A Agência Nacional de Vigilância Sanitária emitiu um alerta de farmacovigilância sobre o risco raro de inflamação e danos no fígado associado ao uso de medicamentos e suplementos alimentares que contêm cúrcuma.
A agência tomou a decisão após análises internacionais identificarem casos suspeitos de intoxicação hepática em pessoas que consumiram produtos com cúrcuma ou curcuminoides, principalmente em cápsulas ou extratos concentrados.
Segundo a Anvisa, o problema ocorre principalmente em formulações criadas para aumentar a absorção da curcumina —principal composto ativo da cúrcuma— o que faz o organismo receber doses muito maiores do que aquelas presentes no consumo alimentar.
Além disso, autoridades sanitárias de países como Itália, Austrália, Canadá e França também divulgaram alertas semelhantes após registrarem casos de problemas hepáticos ligados ao consumo desses suplementos.
Na França, por exemplo, a Agência Nacional de Segurança Sanitária da Alimentação, do Meio Ambiente e do Trabalho identificou dezenas de relatos de efeitos adversos relacionados ao uso de suplementos com cúrcuma ou curcumina, incluindo episódios de hepatite.
Doses elevadas e uso sem orientação
De acordo com o cirurgião do aparelho digestivo Pedro Bertevello, lesões no fígado costumam aparecer principalmente quando as pessoas utilizam os produtos em doses altas ou sem orientação médica.
Segundo ele, muitas pessoas acreditam que suplementos naturais são totalmente seguros e, por isso, acabam aumentando a quantidade por conta própria.
“Existem doses consideradas seguras para o uso dessas substâncias. O problema é que muitas pessoas tentam potencializar os efeitos e acabam consumindo quantidades muito maiores do que o necessário”, afirma.
Além disso, o médico explica que a falta de padronização na concentração dos produtos também pode aumentar o risco.
“Nem sempre há uma regulação clara da concentração dessas substâncias. Muitas pessoas compram suplementos sem conhecer bem a procedência ou a dose real do produto”, diz.
Como suplementos de cúrcuma podem afetar o fígado
A cúrcuma é uma planta utilizada há séculos como tempero e também em preparações medicinais. Seu principal composto ativo é a curcumina, substância conhecida por propriedades anti-inflamatórias e antioxidantes.
No entanto, nos suplementos alimentares a curcumina aparece em doses muito maiores do que aquelas consumidas na alimentação. Além disso, muitas formulações incluem substâncias ou tecnologias que aumentam a absorção da curcumina pelo organismo, como a piperina presente na pimenta-preta.

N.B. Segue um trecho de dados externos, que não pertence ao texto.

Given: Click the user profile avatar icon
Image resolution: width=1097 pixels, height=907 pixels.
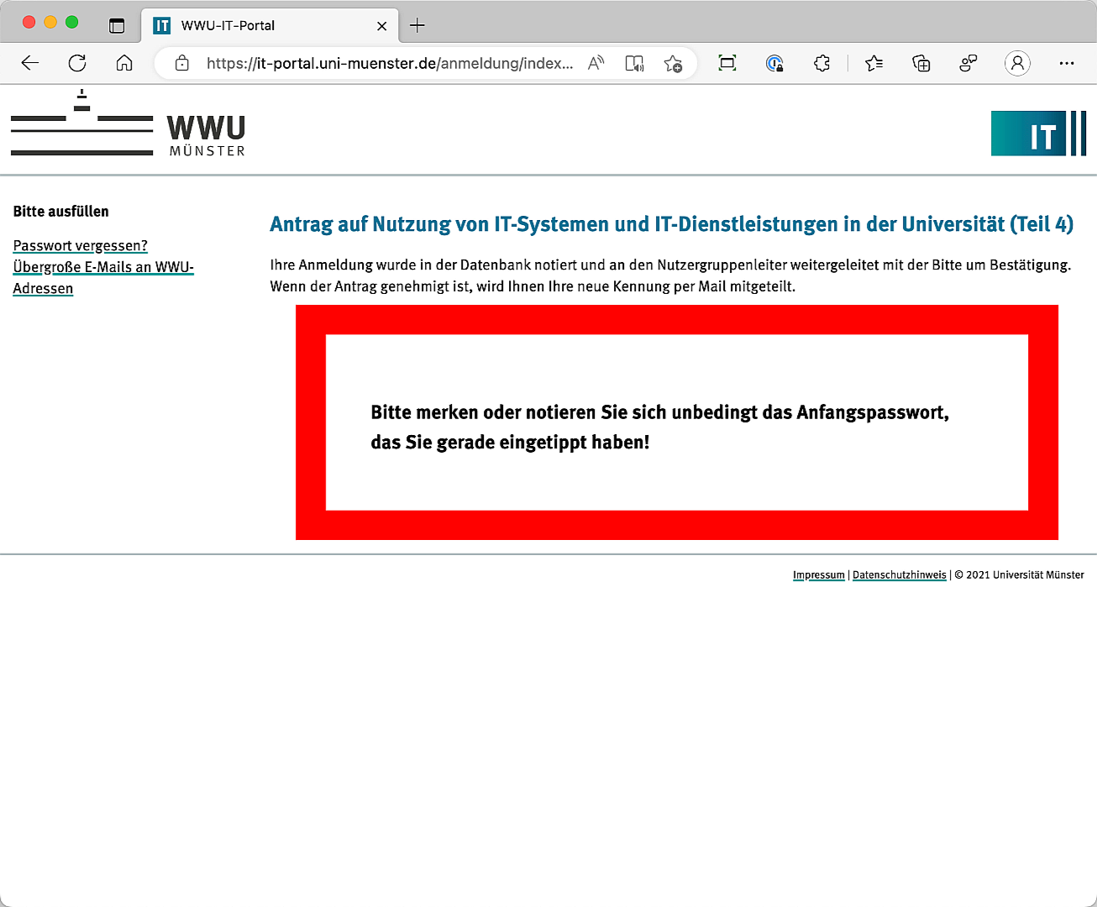Looking at the screenshot, I should [x=1017, y=63].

Com isso, o fígado —órgão responsável por processar e eliminar diversas substâncias presentes no sangue— precisa metabolizar uma quantidade maior do composto. Em algumas pessoas, esse processo pode provocar uma reação inflamatória nas células hepáticas, levando a um quadro conhecido como hepatite medicamentosa.
Segundo Bertevello, o risco costuma estar associado ao uso de doses elevadas ou à combinação com outros medicamentos.

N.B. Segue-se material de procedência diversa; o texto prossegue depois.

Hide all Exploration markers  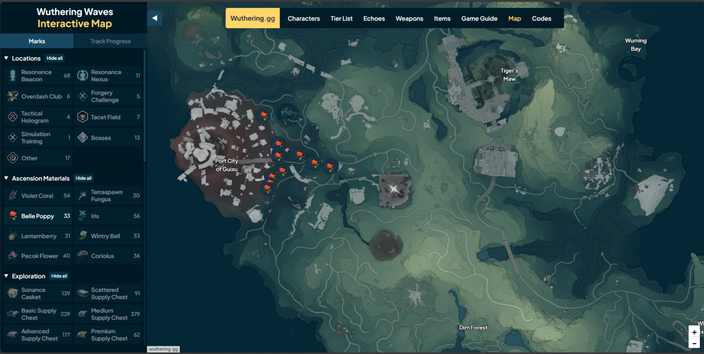[x=59, y=276]
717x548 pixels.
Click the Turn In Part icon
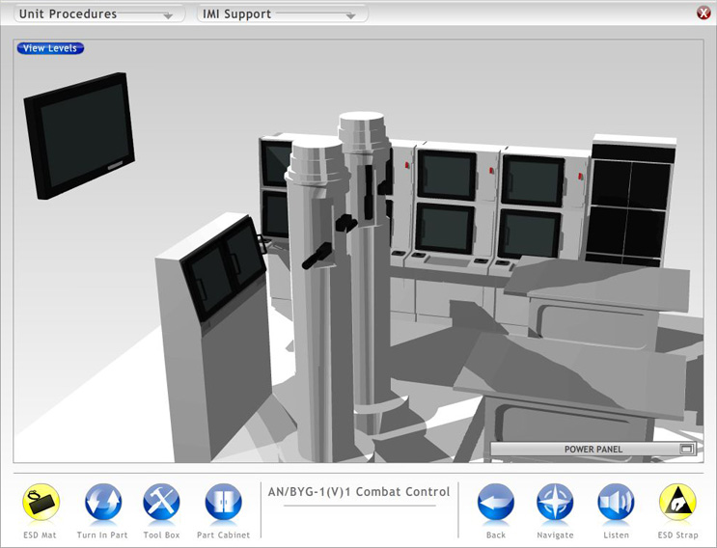point(102,503)
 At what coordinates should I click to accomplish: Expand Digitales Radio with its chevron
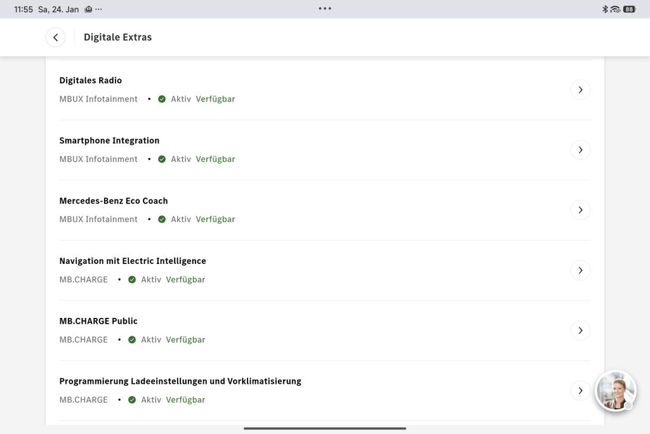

“Quando investigamos melhor esses casos, muitas vezes encontramos pessoas que usam várias substâncias ao mesmo tempo ou que aumentam a dose por conta própria, acreditando que por ser natural não haverá efeitos no organismo”, afirma.
Uso culinário não oferece risco
A Agência Nacional de Vigilância Sanitária reforça que o alerta não inclui o uso da cúrcuma na alimentação.
O pó utilizado na culinária —comum em temperos e pratos como curries— é considerado seguro porque as quantidades consumidas na dieta são muito menores do que aquelas presentes em suplementos concentrados.
Sintomas que podem indicar problema no fígado
A agência orienta que usuários desses produtos procurem avaliação médica caso apresentem sinais que possam indicar lesão hepática, como:
- pele ou olhos amarelados (icterícia);
- urina escura;
- cansaço intenso sem causa aparente;
- náuseas ou dor abdominal.
Caso esses sintomas apareçam, a recomendação é interromper imediatamente o uso do produto e procurar atendimento de saúde.
Eventos adversos também podem ser comunicados aos sistemas de monitoramento da Anvisa, como o VigiMed, voltado para medicamentos, e o e-Notivisa, utilizado para registrar problemas relacionados a suplementos e outros produtos.
Medidas adotadas pela Anvisa
Como medida preventiva, a Agência Nacional de Vigilância Sanitária determinou a atualização das bulas de medicamentos que contêm cúrcuma, incluindo avisos de segurança.
Entre eles estão os produtos Motore e Cumiah.
Além disso, a agência abriu um processo de reavaliação do uso dessas substâncias em suplementos alimentares e pretende exigir a inclusão de advertências obrigatórias sobre possíveis efeitos adversos nos rótulos.